I have managed to reproduce the bug with a minimal program:

#include <stdlib.h>
#include <stdio.h>
#include <math.h>
#define MAX_THREADS_PER_BLOCK 512
int no_of_nodes;
int
main()
{
    int num_of_blocks = 1;
    if ( no_of_nodes < MAX_THREADS_PER_BLOCK ) {
        num_of_blocks = (int) ceil( no_of_nodes/(double)MAX_THREADS_PER_BLOCK );
        printf( "num_of_blocks=%i\n", num_of_blocks );
    }
    return 0;
}

I use a version of libcuda that does not have the gem5_gpu calls. This program, when linked statically produces the bug:

nvcc -c -arch sm_20 --keep --compiler-options -fno-strict-aliasing -O3 test.cu -o test.intermediate
python /spare/gem5-work/benchmarks/GPGPU-Benchmarks/common/sizeHack.py -f test.cu.cpp -t sm_20
g++-4.4 -g -c test.cu.cpp -o test.cu_o
g++-4.4 -g -static test.cu_o -L/spare/gem5-work/benchmarks/GPGPU-Benchmarks/libcuda -lcuda -o test


Removing the -static removes the problem. (I have also tried removing the -g and/or with the -u options)

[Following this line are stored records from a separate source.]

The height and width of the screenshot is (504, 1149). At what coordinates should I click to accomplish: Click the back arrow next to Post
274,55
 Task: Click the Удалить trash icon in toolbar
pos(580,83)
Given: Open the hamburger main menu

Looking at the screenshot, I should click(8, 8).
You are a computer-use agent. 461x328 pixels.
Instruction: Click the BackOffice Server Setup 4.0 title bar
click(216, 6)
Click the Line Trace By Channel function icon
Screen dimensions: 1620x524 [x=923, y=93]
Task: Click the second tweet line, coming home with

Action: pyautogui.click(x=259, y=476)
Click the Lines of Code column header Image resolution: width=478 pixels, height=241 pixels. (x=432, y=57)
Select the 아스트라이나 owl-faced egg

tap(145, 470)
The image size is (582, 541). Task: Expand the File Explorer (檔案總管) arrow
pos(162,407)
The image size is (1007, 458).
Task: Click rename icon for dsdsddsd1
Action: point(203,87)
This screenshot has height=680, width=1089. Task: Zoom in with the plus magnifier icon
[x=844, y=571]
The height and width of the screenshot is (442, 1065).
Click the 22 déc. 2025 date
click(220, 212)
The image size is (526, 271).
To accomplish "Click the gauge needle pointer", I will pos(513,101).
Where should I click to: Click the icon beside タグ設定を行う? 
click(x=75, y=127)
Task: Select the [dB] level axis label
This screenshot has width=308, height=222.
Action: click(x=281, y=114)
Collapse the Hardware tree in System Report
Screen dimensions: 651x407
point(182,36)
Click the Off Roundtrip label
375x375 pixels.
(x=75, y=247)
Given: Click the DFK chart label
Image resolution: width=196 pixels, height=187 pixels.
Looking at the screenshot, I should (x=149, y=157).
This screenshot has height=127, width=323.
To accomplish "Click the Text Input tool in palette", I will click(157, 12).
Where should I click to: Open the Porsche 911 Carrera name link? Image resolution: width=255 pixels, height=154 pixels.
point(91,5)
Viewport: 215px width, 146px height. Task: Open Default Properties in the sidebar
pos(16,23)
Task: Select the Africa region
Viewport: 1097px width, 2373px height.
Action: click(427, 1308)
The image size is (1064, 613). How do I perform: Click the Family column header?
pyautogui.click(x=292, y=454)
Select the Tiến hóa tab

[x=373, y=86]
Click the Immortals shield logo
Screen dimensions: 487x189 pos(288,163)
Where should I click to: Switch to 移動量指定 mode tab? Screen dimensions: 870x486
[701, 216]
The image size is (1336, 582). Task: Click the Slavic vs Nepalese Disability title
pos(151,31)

I checked (with g++-4.4 -v) what differences there are in the link command. The differences are:

Static                                                Dynamic
------                                                -------
n/a                                                   --eh-frame-hdr

-static                                               -dynamic-linker
n/a                                                   /lib64/ld-linux-x86-64.so.2

/usr/lib/gcc/x86_64-linux-gnu/4.4.7/crtbeginT.o       /usr/lib/gcc/x86_64-linux-gnu/4.4.7/crtbegin.o

--start-group                                         -lgcc_s
-lgcc                                                 -lgcc
-lgcc_eh                                              -lc
-lc                                                   -lgcc_s
--end-group                                           -lgcc
The rest of collect2 options are the same.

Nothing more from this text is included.